You just wrote your heart out!!! And it was convincing enough for us to know that some false starts took this project the way its going. As it turns out after years of learning I hope you are now going the right way today. And lets hope some years from now(1 or 2) we all will all live to see the day when Perl 6 crosses the finishing mark.
Python 3000 took eight and a half years from conception to its 3.0 release, and its changes were relatively minor
In a google tech talk, Guido specifically mentions that he doesn't want Python 3000 to go the Perl 6 way and the Perl 5 people just don't give a damn about it anymore!! Well thats the reputation Perl 6 has in the Open source community, It has just become an example of what not to do!!
you have to get the grammar engine correct to have any hope of implementing it well. How you do that is an interesting question
Oh I'll tell you how you do that. It's very simple. You get people skilled for this exact task ! Those skills are acquired in universities(preferably good ones) where professors teach courses like "Formal Languages and Automata" or "Compiler theory". If you have a bunch of people who are open-source contributors but don't have the knowledge or haven't studied the right things, they cannot contribute properly or can do so, but inefficiently because they don't know what they're supposed to know in theory and they're already trying to put it in practice. Let's go over this again, They don't know it in theory and they're trying to put it in practice!

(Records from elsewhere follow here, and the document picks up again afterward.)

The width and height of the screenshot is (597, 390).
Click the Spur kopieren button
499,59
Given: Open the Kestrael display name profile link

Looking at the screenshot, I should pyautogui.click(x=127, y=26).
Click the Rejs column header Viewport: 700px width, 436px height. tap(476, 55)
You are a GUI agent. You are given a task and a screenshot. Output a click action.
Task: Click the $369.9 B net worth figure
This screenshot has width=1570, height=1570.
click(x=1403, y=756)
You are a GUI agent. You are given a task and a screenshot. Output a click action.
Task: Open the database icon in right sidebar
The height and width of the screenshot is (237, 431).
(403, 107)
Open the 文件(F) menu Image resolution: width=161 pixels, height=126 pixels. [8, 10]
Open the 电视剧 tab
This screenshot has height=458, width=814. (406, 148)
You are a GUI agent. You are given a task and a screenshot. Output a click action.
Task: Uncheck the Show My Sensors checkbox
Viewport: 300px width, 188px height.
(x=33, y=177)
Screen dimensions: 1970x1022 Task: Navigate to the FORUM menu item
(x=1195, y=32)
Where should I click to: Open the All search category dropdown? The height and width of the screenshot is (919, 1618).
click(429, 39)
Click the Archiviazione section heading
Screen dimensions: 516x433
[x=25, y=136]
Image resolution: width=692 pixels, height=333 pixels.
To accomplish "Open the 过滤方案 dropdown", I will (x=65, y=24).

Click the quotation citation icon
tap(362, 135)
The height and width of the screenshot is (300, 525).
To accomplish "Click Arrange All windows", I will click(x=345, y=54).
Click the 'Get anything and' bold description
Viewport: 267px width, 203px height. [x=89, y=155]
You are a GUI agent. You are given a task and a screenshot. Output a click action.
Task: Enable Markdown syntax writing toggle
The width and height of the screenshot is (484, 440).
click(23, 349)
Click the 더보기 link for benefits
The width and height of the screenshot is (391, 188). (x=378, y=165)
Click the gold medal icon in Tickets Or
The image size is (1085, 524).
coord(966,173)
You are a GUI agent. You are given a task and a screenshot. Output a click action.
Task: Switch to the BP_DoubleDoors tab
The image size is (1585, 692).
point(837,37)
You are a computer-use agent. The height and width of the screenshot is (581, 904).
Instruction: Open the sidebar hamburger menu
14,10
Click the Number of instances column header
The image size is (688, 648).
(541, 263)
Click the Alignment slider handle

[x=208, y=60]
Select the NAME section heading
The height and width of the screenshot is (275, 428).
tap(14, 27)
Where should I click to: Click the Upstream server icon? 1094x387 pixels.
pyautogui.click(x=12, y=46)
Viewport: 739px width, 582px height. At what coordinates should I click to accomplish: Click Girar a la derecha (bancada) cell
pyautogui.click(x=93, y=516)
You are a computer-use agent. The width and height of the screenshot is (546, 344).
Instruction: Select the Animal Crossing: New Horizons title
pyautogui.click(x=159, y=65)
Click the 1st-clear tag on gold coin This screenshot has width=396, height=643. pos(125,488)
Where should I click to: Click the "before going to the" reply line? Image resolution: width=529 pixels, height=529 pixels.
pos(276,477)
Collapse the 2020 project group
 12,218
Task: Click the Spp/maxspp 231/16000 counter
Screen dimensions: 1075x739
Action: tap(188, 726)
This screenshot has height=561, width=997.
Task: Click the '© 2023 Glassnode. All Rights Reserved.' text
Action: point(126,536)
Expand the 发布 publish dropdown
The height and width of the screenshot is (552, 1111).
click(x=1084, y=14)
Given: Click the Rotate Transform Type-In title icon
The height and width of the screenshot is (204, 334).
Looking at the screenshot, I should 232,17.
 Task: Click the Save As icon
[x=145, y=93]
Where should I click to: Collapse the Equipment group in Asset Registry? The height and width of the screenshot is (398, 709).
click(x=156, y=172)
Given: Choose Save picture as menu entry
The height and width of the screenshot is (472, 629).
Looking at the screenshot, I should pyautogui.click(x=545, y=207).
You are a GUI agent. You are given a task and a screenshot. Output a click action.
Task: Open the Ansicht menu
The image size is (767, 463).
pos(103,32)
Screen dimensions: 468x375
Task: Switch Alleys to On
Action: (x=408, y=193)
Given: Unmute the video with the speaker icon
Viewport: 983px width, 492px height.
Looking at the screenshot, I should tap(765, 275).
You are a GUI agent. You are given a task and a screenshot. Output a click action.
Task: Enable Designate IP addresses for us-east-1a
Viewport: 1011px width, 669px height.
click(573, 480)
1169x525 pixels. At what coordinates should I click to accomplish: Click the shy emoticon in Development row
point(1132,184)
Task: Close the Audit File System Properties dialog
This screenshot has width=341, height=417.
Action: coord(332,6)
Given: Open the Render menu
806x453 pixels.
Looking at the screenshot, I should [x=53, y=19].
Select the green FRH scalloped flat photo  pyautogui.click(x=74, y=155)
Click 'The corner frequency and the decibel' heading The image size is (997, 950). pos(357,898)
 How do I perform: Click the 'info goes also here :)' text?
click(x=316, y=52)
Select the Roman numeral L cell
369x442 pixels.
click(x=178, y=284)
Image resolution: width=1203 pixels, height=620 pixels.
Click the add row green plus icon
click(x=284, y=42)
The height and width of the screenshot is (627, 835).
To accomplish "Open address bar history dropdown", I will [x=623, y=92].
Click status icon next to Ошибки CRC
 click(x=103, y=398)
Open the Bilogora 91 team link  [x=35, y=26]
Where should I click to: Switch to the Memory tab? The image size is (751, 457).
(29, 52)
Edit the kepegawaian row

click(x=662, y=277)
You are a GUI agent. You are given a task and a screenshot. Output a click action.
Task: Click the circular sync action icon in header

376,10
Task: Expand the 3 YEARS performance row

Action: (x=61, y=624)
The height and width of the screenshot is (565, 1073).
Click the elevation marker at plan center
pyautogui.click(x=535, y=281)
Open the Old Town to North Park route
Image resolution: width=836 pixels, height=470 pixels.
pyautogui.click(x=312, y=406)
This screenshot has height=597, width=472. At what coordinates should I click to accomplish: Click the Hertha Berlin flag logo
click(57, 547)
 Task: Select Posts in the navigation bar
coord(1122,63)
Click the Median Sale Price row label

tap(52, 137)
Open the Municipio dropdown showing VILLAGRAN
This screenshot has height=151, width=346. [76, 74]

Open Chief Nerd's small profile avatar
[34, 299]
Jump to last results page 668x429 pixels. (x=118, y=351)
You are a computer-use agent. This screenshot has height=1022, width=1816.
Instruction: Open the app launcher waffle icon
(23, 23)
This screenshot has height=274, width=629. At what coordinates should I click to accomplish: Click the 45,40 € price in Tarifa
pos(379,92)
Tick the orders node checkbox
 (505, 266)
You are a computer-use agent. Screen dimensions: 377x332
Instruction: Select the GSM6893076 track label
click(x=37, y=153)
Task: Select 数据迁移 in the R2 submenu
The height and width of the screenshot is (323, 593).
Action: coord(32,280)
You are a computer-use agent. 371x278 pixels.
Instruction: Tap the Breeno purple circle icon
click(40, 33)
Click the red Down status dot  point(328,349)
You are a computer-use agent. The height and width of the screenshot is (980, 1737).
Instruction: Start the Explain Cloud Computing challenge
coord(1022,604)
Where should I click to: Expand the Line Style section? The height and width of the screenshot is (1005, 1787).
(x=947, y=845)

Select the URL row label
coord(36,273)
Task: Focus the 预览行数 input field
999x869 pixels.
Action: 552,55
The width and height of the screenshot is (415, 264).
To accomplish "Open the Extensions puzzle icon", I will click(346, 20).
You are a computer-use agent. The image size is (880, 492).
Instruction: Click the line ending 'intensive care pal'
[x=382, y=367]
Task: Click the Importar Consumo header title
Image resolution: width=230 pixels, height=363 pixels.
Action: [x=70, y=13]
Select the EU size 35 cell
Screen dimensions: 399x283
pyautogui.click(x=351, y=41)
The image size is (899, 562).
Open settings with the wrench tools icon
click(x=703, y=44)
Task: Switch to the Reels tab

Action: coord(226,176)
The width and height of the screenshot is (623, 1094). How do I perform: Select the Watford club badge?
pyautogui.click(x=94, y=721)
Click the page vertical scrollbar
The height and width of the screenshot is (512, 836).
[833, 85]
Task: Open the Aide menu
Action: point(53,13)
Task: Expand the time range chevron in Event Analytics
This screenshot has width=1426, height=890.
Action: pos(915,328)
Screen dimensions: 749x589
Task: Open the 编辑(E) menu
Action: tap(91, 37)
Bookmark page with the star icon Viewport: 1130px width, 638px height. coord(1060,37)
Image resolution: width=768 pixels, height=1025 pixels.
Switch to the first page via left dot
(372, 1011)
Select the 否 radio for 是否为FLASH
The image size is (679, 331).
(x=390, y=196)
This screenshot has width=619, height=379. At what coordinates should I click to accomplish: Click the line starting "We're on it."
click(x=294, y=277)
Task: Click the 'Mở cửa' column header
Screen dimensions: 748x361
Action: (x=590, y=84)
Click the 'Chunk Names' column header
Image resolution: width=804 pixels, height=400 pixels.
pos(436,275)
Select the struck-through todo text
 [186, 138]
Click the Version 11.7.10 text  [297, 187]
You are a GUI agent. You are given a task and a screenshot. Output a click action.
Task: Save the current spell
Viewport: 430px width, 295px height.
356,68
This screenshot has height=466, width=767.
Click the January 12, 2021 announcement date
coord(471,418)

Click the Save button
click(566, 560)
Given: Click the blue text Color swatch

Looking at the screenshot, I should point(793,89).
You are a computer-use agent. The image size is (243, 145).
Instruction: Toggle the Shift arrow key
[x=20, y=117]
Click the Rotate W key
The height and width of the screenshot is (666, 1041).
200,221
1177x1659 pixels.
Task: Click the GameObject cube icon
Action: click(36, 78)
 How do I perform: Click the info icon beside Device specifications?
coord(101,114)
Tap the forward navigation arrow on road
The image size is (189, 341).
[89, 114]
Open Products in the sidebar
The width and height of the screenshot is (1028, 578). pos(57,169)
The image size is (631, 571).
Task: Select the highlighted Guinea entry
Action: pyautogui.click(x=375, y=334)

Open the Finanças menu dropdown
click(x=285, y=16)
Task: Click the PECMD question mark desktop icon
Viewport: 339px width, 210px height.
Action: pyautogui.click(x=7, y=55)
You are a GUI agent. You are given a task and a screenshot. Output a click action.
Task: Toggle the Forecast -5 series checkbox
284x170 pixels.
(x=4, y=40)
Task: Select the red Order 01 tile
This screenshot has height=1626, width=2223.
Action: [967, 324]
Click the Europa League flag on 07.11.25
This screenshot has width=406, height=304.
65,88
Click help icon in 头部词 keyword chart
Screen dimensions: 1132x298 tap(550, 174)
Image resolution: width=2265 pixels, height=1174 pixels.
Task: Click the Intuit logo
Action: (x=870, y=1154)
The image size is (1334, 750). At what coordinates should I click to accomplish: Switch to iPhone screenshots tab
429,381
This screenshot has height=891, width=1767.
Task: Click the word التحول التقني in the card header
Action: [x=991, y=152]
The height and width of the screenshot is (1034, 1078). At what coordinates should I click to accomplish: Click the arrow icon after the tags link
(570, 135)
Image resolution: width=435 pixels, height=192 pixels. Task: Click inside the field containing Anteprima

How does that sound to you ?
Most likely the people Perl6 needs as contributors are already hired on paid jobs by companies which develop compilers and related software.
If Perl6 attracts web developers instead of compiler people how is the compiler going to evolve ? It's probably going to evolve into a hack because most web developers out there don't even have a formal education much less knowledge about the courses mentioned.
If you can't get real compiler people to use Perl6 and help with it, the average open-source rookie won't be able to deal with this. He needs to know what he's doing. But instead you have a big dream(that Perl6 is) and people that are not necessarily skilled to make that dream reality.